A importância da obra de Tavares se de pela facilidade com a sua obra e suas idéias circulava entre a população de Belém da época, difundindo as idéias de liberdade entre todos. No entanto, essas idéias não parecem ter influenciado na conscientização do abolicionismo, visto que a obra foi publicada em um período posterior a conclusão do abolicionismo.Mas o mesmo pode ter publicado fragmentos de sua obra no jornal antes de sua publicação, como era extremamente comum na época, fato este que não foram evidenciadas em nenhum momento nos jornais pesquisados.
Neste sentido o folhetim de Acrisio Mota parece mais favorável a levantar questões sobre o escravismo.o título “a Filha da baroneza”, onde se trata de uma narrativa a respeito do envolvimento amoroso entre escravos e senhores. Num primeiro momento se ressalta que o escravo no texto não aparece como uma pessoa consciente de seus interesses, nem almeja a liberdade, seguem apenas as ordens de seus senhores, agindo unicamente quando solicitados, parecendo às vezes meros figurantes no texto.
Nos remetendo também para aquela idéia de fidelidade do escravo para com o seu senhor, Podemos  citar como exemplo o próprio texto, ou seja, quando o escravo Marcos, se arrepende do envolvimento com a filha do barão, sente-se culpado pela sua morte, e assim é relatado o memento em que o mesmo é se encontra ao lado do corpo do seu Dono: “ajoelhou-se e murmurou uma oração fúnebre por entre copiosas lágrimas”. Esse trecho nos remete a idéias do escravo bom e fiel, praticamente sem vontade, sem consciência, pronto apenas para servir.
Por essa postura o literato não deixa margem para se efetuar uma reflexão a favor da abolição, redenção ou libertação do escravo. A escravidão, a cor, o escravo são coisas que parecem impressa na sociedade, tão distante da sociedade branca e civilizada que nem o amor pode superar.
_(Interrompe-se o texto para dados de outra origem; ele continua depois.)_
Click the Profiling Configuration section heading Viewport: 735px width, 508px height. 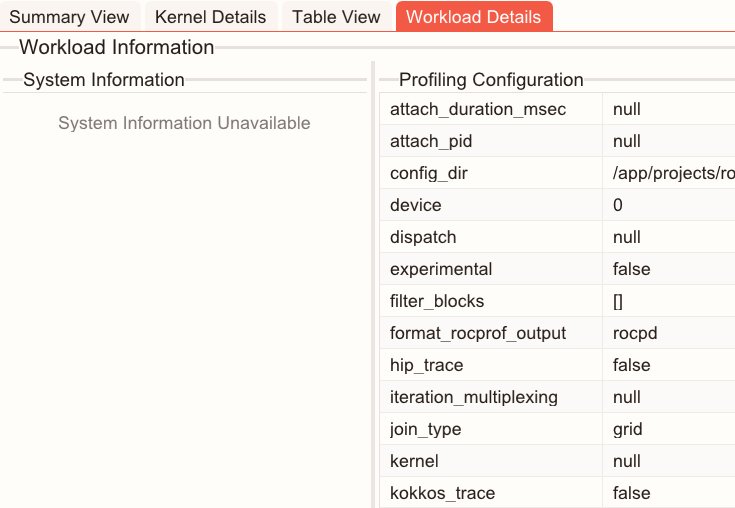click(x=491, y=80)
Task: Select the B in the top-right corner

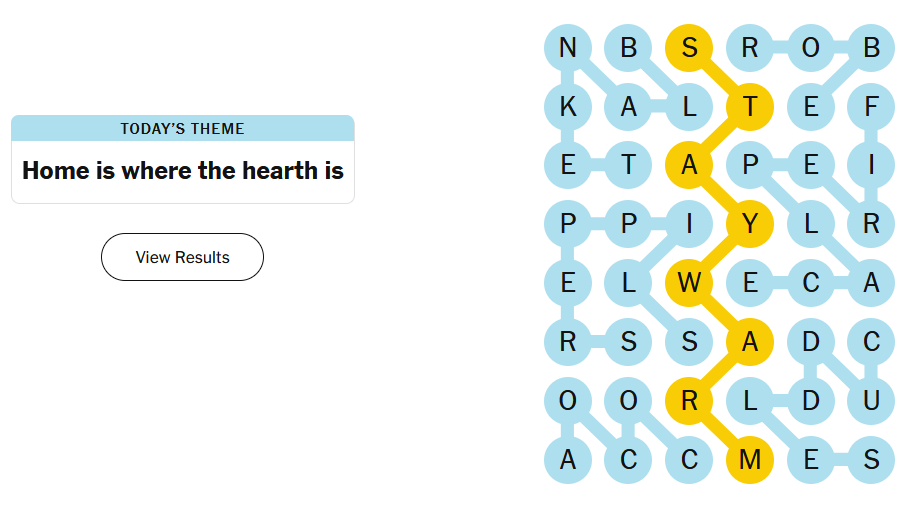Action: pyautogui.click(x=871, y=48)
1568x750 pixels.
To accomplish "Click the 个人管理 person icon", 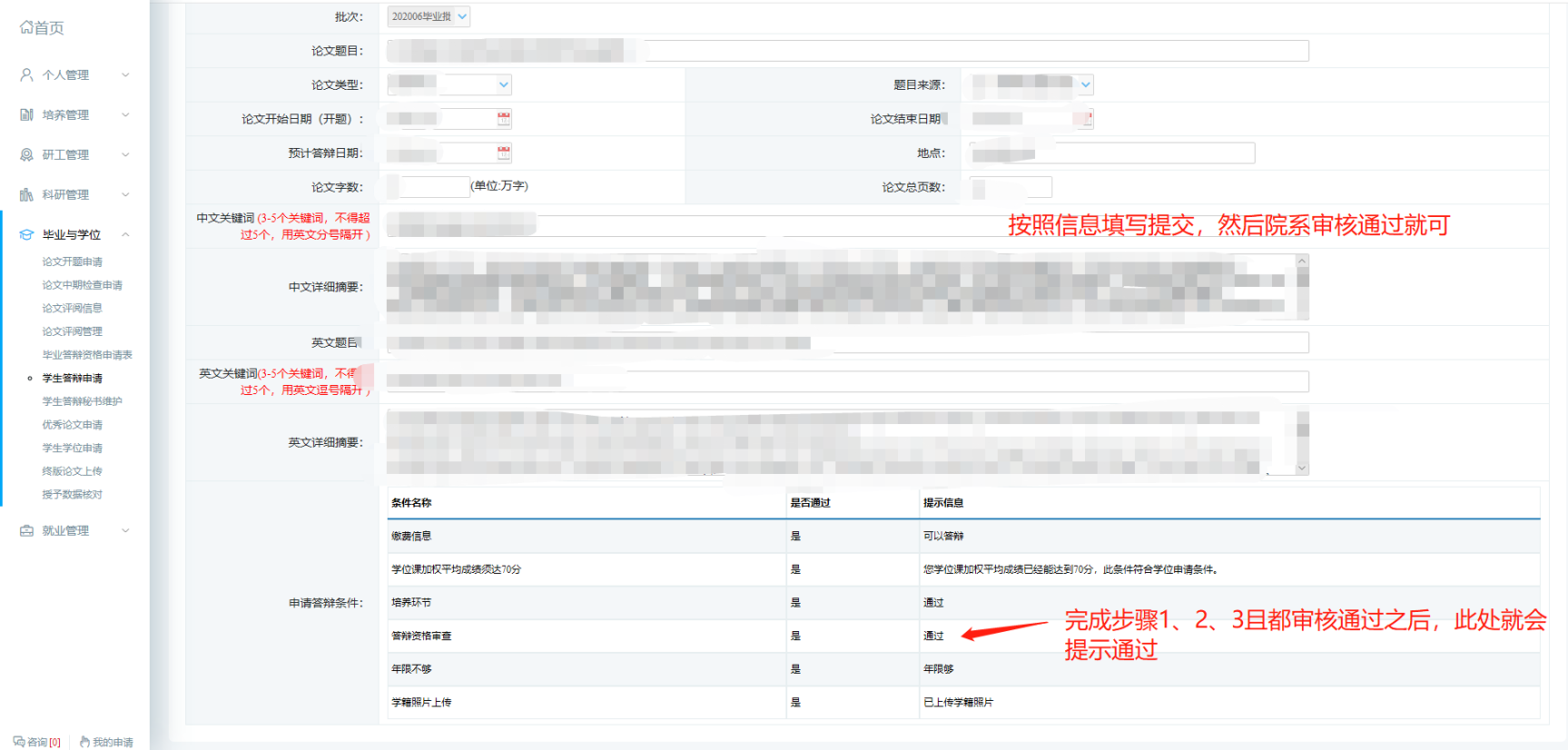I will point(26,75).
[1] AZEVEDO,  J. E. Antologia Amazônica, pp . 13
[2] MATTOSO, Katia M. Queiroz. Ser escravo no Brasil, pp 124. ed. Brasiliense, 1988
[3] TAVARES, J.”Serões de mãe Preta”. Pp. 20
[4]  Estava esperando o estrondo acontecimento de 13/05

[5] TAVARES, J.”Serões de mãe Preta”. Pp. 34

BIBLIOGRAFIA


ACADEMIA PARAENSE DE LETRAS. Introdução à Literatura. Covis Meira  Belém.CEJUP 1990.
AZEVEDO, J. E. Antologia amazônica. Casa editora Pinto Barbosa. Belém. 1904
AZEVEDO, J. E. Literatura paraense. 2ª. Ed. Oficinas gráficas do Instituto Lauro Sodré, Belém. 1943.
MEIRA, Cecil. Introdução ao estudo de literatura. 5. ed. Imprensa universitária. Belém,1988.